> [Task to carry out]:
From the records below, copy each line that has the word "computer" in it.

Records excerpted from a collection:

--------------------

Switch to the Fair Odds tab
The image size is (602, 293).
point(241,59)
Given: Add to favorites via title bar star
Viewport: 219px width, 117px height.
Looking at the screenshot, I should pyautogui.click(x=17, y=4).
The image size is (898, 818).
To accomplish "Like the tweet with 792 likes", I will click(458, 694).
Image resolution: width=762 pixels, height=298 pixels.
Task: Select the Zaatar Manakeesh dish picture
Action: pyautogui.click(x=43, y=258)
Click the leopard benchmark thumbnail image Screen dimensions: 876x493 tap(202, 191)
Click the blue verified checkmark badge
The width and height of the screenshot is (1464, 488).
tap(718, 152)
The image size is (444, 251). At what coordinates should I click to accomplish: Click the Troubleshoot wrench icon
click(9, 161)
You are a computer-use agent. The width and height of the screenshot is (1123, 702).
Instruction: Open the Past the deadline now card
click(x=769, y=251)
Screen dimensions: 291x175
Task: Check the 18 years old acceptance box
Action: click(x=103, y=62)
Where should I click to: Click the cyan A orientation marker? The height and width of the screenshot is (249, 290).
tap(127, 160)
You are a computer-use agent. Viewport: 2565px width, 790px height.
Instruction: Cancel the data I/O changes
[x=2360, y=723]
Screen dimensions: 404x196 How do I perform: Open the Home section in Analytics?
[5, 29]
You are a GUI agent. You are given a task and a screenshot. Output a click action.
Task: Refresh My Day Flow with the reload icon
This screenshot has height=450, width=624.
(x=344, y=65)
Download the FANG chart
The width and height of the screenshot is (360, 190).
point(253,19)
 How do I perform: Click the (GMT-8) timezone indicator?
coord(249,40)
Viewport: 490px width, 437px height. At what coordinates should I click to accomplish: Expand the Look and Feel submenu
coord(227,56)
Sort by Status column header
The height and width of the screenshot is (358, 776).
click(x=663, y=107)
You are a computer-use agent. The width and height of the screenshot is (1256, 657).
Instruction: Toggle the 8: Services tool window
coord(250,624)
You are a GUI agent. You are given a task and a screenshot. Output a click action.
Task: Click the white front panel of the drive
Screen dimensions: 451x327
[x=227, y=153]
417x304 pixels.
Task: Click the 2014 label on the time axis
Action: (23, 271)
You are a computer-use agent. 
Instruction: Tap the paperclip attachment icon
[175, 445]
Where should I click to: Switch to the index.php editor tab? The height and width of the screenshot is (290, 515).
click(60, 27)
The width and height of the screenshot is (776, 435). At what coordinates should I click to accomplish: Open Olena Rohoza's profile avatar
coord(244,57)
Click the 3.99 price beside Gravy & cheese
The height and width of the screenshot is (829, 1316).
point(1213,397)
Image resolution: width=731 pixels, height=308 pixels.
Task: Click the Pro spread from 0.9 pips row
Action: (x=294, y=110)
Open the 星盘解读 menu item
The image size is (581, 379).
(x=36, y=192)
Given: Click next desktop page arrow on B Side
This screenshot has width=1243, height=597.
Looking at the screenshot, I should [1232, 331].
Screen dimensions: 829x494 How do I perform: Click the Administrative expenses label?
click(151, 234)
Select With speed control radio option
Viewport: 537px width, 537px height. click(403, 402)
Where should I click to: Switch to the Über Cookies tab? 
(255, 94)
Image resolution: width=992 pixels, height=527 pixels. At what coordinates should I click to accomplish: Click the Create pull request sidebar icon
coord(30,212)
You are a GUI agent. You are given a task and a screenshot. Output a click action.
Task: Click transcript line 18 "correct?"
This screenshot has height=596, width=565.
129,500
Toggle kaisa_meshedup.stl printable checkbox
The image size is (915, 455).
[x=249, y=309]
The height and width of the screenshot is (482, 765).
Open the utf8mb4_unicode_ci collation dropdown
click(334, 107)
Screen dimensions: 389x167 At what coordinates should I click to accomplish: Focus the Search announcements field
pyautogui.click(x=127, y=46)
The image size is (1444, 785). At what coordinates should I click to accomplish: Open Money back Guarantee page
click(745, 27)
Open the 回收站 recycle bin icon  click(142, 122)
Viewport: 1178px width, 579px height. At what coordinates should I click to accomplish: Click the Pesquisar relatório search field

--------------------

> [Result of this task]:
You are a computer-use agent. The width and height of the screenshot is (1123, 702).
You are a computer-use agent. Viewport: 2565px width, 790px height.
You are a computer-use agent. The width and height of the screenshot is (1256, 657).
You are a computer-use agent. 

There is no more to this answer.